Two Years ago, I got on a plane and took a vacation to visit my cousin Ed and his wife Michelle who had recently moved down to Dallas, Texas. In that short weekend I met a wonderful group of people. One in particular stood out to me. Dave.

On that trip to Texas, I had my first glass of moonshine, my first shot of fireball because there was no saying no to Dave. I learned that very quickly.

Having loved Texas so much I planned to go back in a few months during the summer to look at apartments and a potential job opportunity.

Again, I was lucky enough to spend two weeks down there with this special group of people. My cousin and his wife welcomed me in as did their friends.

I remember Dave for a good chunk of my two weeks there, telling me that I would be crazy not to move down here.

Eventually a couple of months later, I decided I would move down to Texas, try it out and just take a risk. After my big move, the first time I saw Dave his words were “I told you that you’d be back.” He was right.

After having lost my mother in 2013, I also lost some friendships, true friendships. I felt people didn’t know how to be around me, didn’t know what to say, and pitied me. This group of people in Texas just got me. Having had shared with them in different settings the story about my mom, they all just understood. They didn’t pity me, they didn’t look at me differently when they found out and they knew how to keep me smiling and busy.

A good amount of my time down there in Texas was spent with Dave and Marta. They welcomed me with open arms; they constantly included me and invited me to go out with them. I never felt uncomfortable or out of place or like I was third wheeling.

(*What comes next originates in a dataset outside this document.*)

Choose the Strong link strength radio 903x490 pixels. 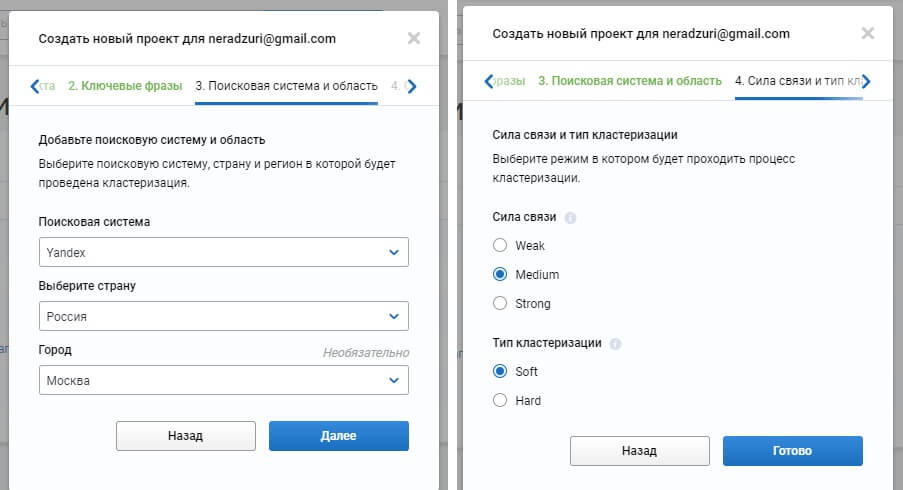500,303
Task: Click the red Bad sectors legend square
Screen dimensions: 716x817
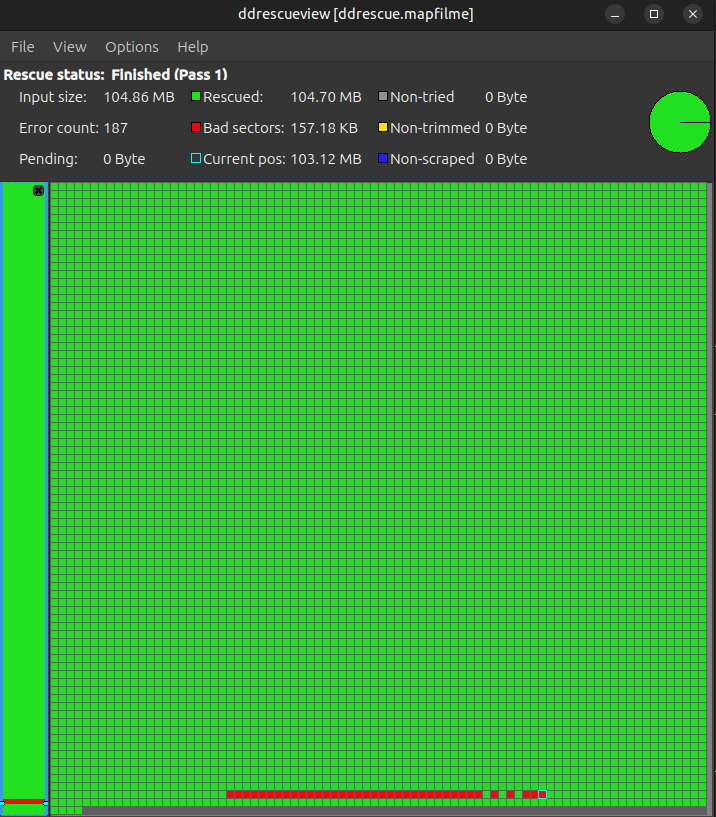Action: [x=196, y=128]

I always looked forward to getting a text from Dave. Some consisted of…

“Sangria. Our place. 4:00.”

“Village Burger Bar. Be there”

“Poolside Sunday fun day. Meet us at the pool”

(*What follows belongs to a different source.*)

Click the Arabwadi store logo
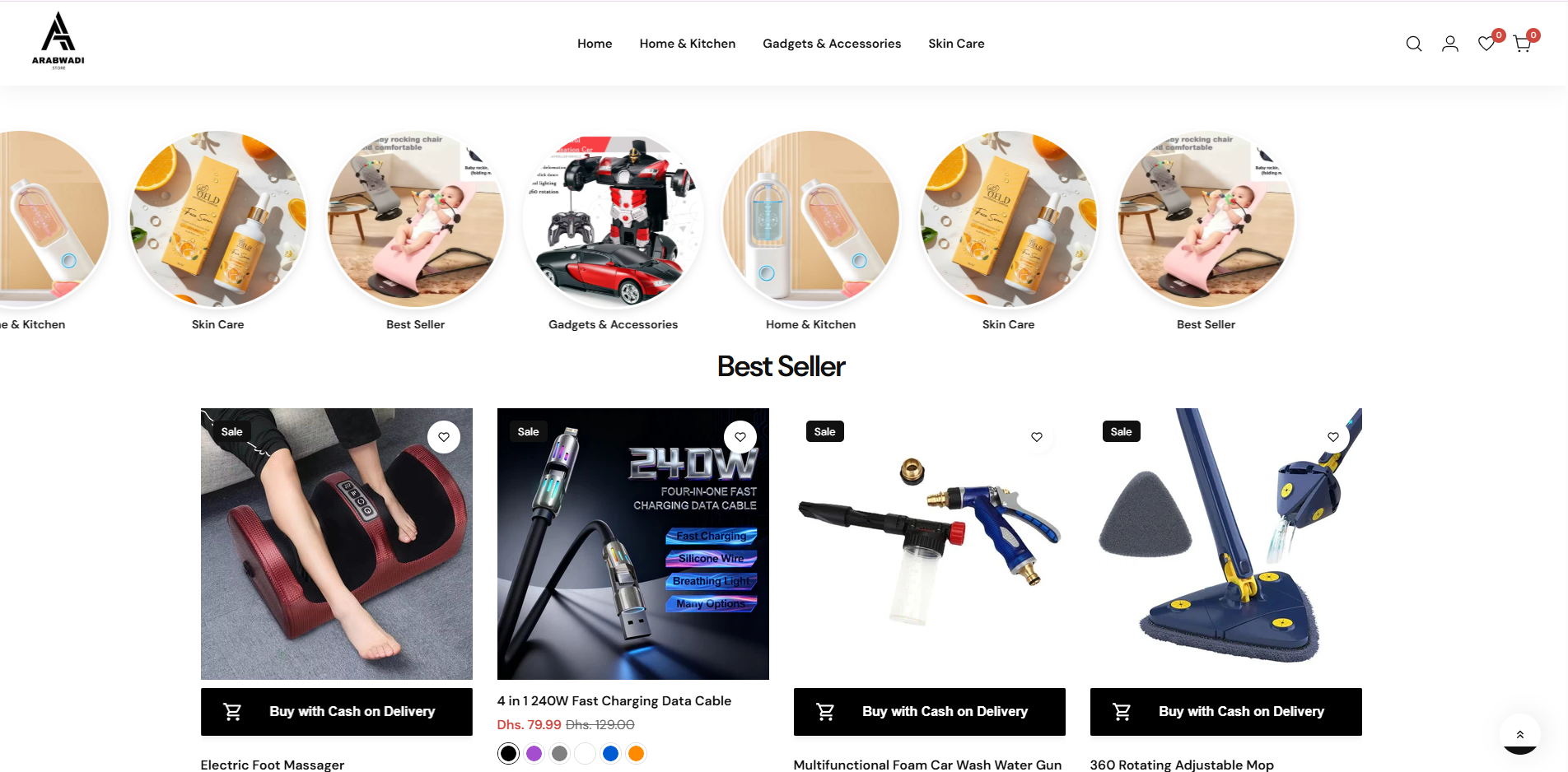The width and height of the screenshot is (1568, 772). point(58,40)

I also always looked forward to going to Ed and Michelle’s after work. At the time I did not have a washer and dryer so I did wash at Ed and Michelle’s every Thursday. Just about every Thursday I walked in to the house to find Ed and Dave just hanging out. Just about every time they were drunk, half naked, or poolside, fireside, and passing out on the couch.

My favorite story had to be when I arrived at Ed’s house around 5:30. I can see them sitting by the fire-pit as I walked through the door. I walked in and was welcomed by Ed with a “What’s uppp Teacherrrr?” and from Dave with a “What’s up kiddddddddd? Want some fireball?”

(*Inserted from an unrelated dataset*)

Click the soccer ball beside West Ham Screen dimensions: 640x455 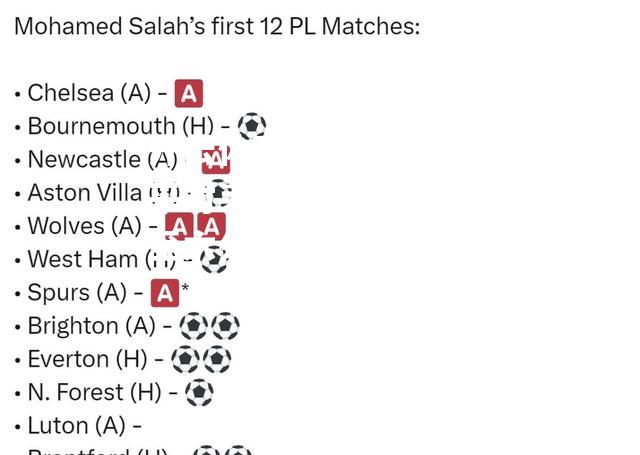point(214,260)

We got on the topic of the word “BAE”. A new word everyone was using to refer to their significant other. Ed and Dave having never head of that term asked me what it meant. I first asked them to guess. You can only imagine the guesses that came out of their drunken mouths.

“balls, and ass eater” is just one example.

I eventually told them it meant “before anyone/thing else”

They found this comical and extremely stupid. They  started asking each other if they wanted to be their BAE’s. The next five minutes consisted of Ed and Dave looking all googly-eyed at each other, sticking their tongues out, licking their cups and being weird. Telling each other how much they loved each other. This was nothing new to me, I always enjoyed watching this and decided to film it. It is a video I watch back frequently.

Then….

Drunk Ed asked Drunk Dave to make him a glass of scotch. There happened to be just a little bit of scotch left. Dave did as he was asked and brought drunk Ed his drink. Drunk Ed was NOT happy. Drunk Ed was insistent that drunk Dave spiked the glass with fireball. As an eye witness, drunk Dave did not spike the drink. Drunk Ed went to make a new drink only to find that there was NO MORE SCOTCH! Drunk Ed went on a rant and Ed was not having this. Dave felt bad and said he would go to Total Wine to get him a new bottle.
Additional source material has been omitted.